When we get old, is it our right for Medicare to care for us? Or is it the responsibility of our loved ones to do so? Is it right for us to receive a $1200/day bill when we as family members refuse to provide that same care ourselves? Is it right when the system offers us a long-term care bed but we refuse, on the principle that we deserve to have our loved ones conveniently cared for in our backyard?

The issue isn't simple. Most people don't really think Medicare should do everything. Yet those people who would be shipped to distant facilities have families that would find it difficult to make a several-hour commute. That is, of course, if they even have a car. I'm not heartless, but I'm also not naive enough to know that there are people out there who are merely holding out for a better facility in town. I also know that there are a large number of people who want to
dump their relatives and have Medicare pick up the tab. This isn't always true—some people definitely need the care, and some have no one else to provide it. But my experience of this issue isn't merely academic.

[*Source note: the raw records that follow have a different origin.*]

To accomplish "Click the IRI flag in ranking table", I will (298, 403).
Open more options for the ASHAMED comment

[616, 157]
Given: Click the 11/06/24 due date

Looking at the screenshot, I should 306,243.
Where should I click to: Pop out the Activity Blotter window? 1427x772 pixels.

I've had a patient come to me, saying, "Doctor. You've got to talk to the hospital. They're going to start charging me for my husband's care. I can't take him home, and I can't afford it."

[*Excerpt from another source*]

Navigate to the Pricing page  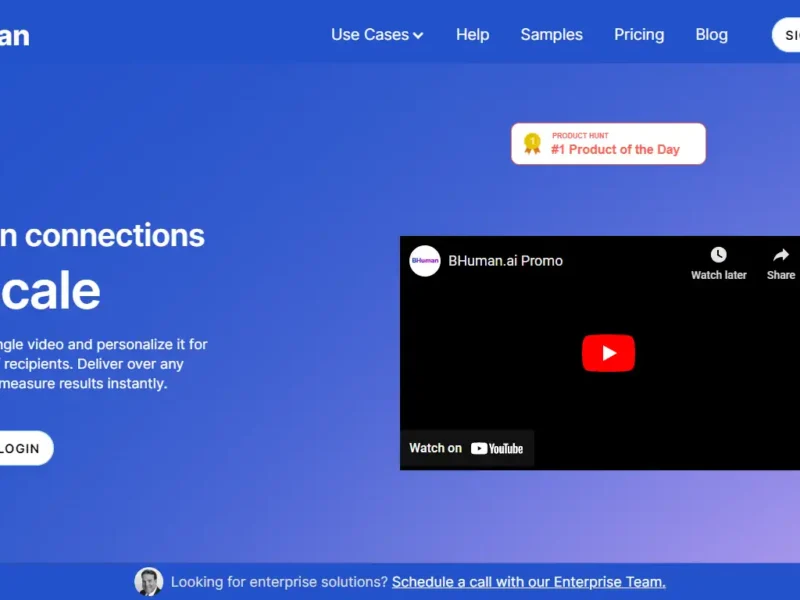tap(639, 34)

"Why can't you take him home?"

"Oh, Doctor. He needs his puffers and he's confused sometimes."

He needs his puffers.

I said that I wouldn't be calling the hospital. I told her that it was a matter between her doctor and the hospital and her MP. She reluctantly agreed to a transfer to a facility about an hour from her home. She felt wronged and resentful. She told me that she had been a taxpayer all her life.

Me too, I thought. I felt that the system had done the right thing. A bed had been found. Not in her backyard, but a bed had been found. And that bed wasn't permanent—as soon as another bed opened up locally, he would be transferred. Through it all, he would get his puffers.

The fees are high, I admit. They garner a lot of attention, and I think the point would be better made by a token fee, say, of $100. It's the principle of the fee that's important, the idea that care is not free—as much as you want to trumpet Gramps' taxpayer status—and that there are costs for your refusal to work within the system.

Who needs the hospital bed more, a man convalescing from a heart attack or someone with Alzheimers who wraps his peas in Kleenex and hides them under his bed? Some would say this is ageism. I say it is pragmatism. The bed is expensive: how are we going to spend that money? I admit it's traumatic to send one's Grandfather to Etobicoke when he's from Kingston, both for family and patient. But no more traumatic for the poor ICU bloke who couldn't crack the bed blockade and was booted to Toronto.

Maybe it's just me, but I think we should have to pay for the care of our aging parents. Maybe we shouldn't have the system take them off our hands, at great expense to us in the end. Maybe we should send the message that a bed costs a lot of money and this is how much. But what's really interesting is that this message is causing such an outcry.

Didn't everyone already know that this is an expensive problem? Or is actually charging someone too overt an act? Much better to bury it in a tax bill that only partially covers the real cost. That way, as taxpayers, we're all entitled to the moon.